<<<<

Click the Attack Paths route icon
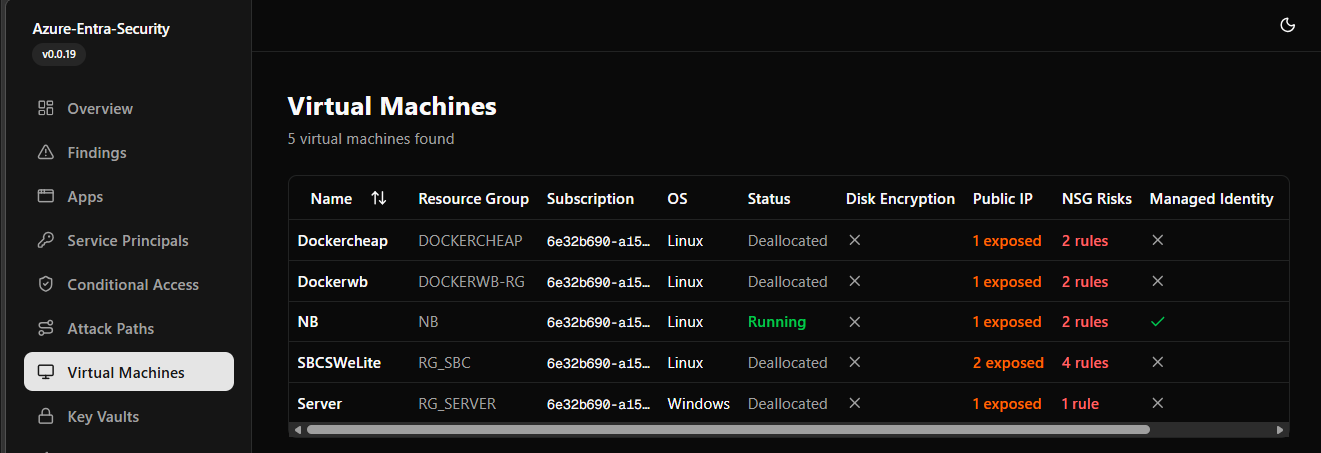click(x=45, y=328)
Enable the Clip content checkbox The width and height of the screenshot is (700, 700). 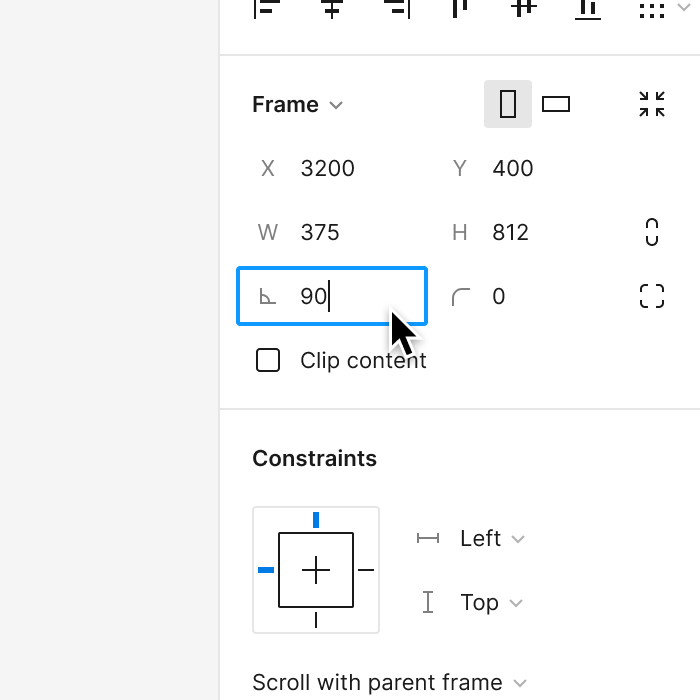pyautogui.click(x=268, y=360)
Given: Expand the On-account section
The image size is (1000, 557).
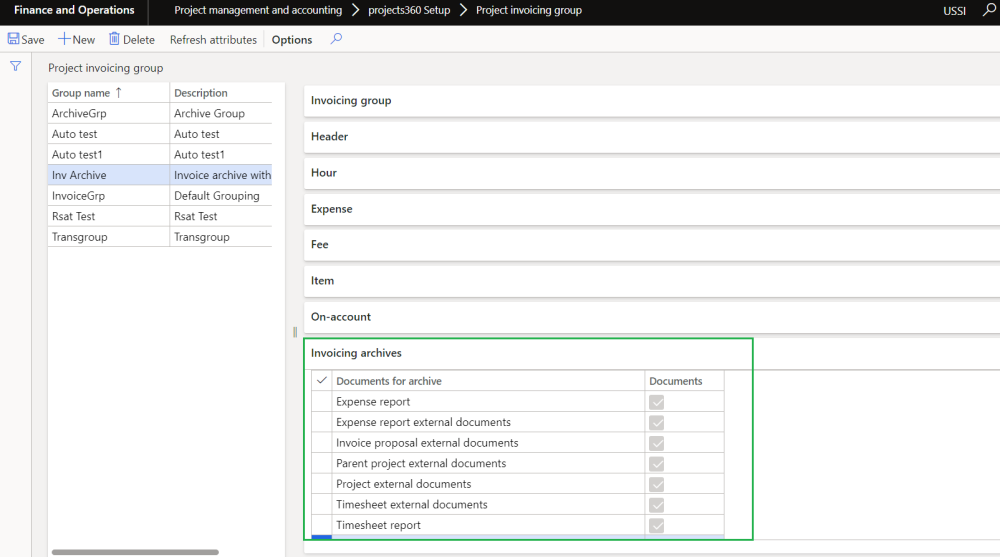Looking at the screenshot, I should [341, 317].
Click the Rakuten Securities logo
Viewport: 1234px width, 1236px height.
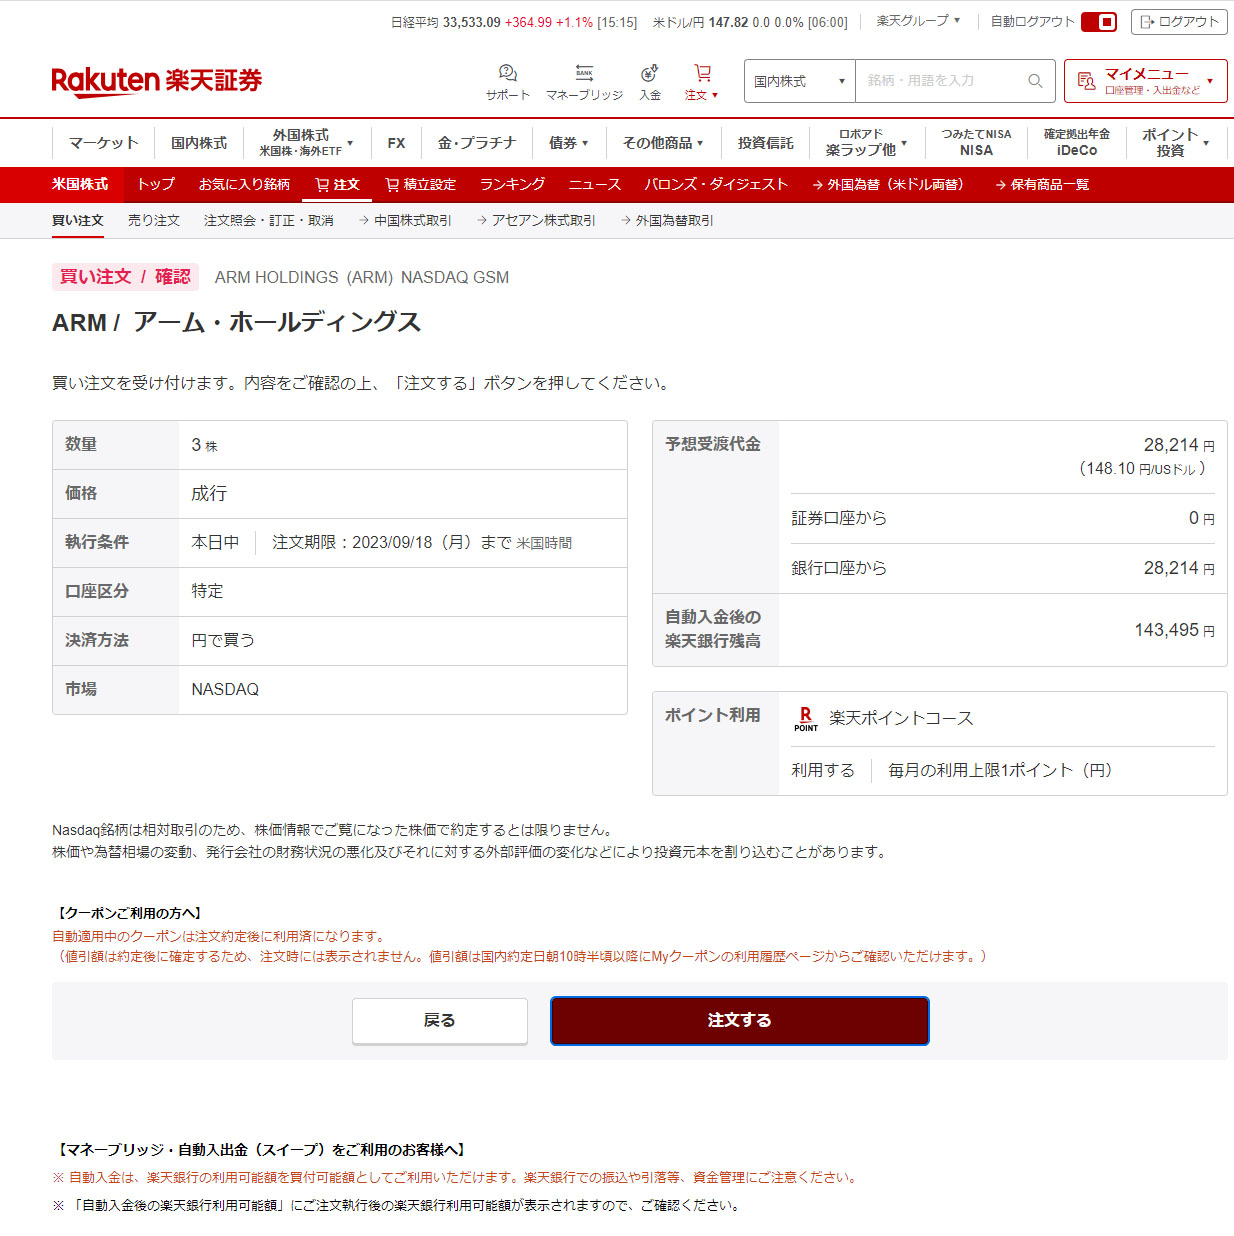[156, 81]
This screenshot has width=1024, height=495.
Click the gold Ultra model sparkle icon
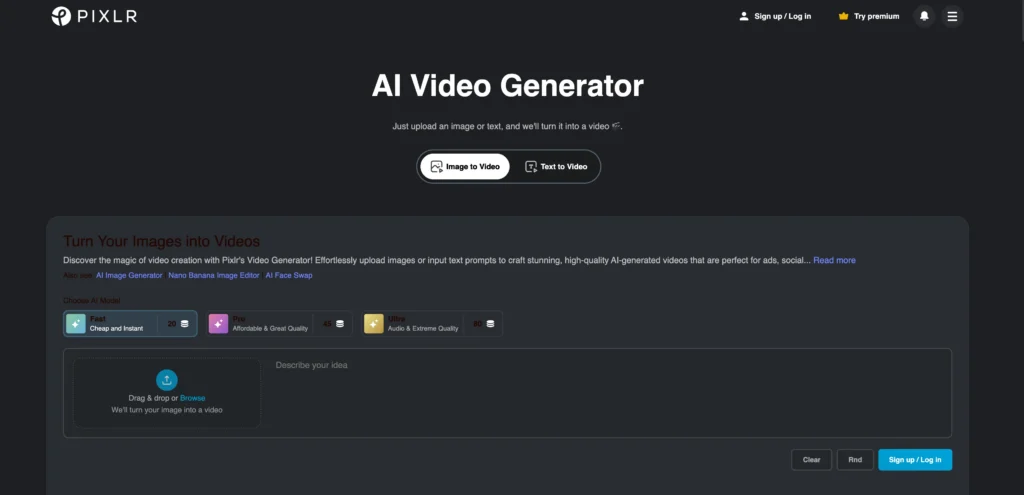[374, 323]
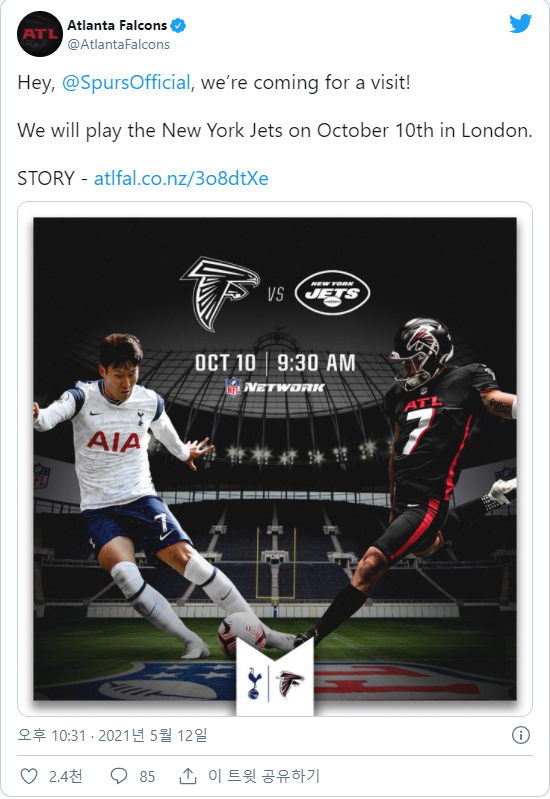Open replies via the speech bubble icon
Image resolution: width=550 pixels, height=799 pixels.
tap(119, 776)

>>>>

EXERCISE OBJECTIVE - In the listing above, find the line containing "Given: Expand the On-account section" and the line containing "This screenshot has width=1024, height=495.". Reproduce those lines and all between them exactly, with no pictures and nothing more.

RESPONSE BELOW -
Given: Expand the On-account section
The image size is (1000, 557).
Looking at the screenshot, I should [341, 317].
Click the Rakuten Securities logo
Viewport: 1234px width, 1236px height.
[156, 81]
This screenshot has width=1024, height=495.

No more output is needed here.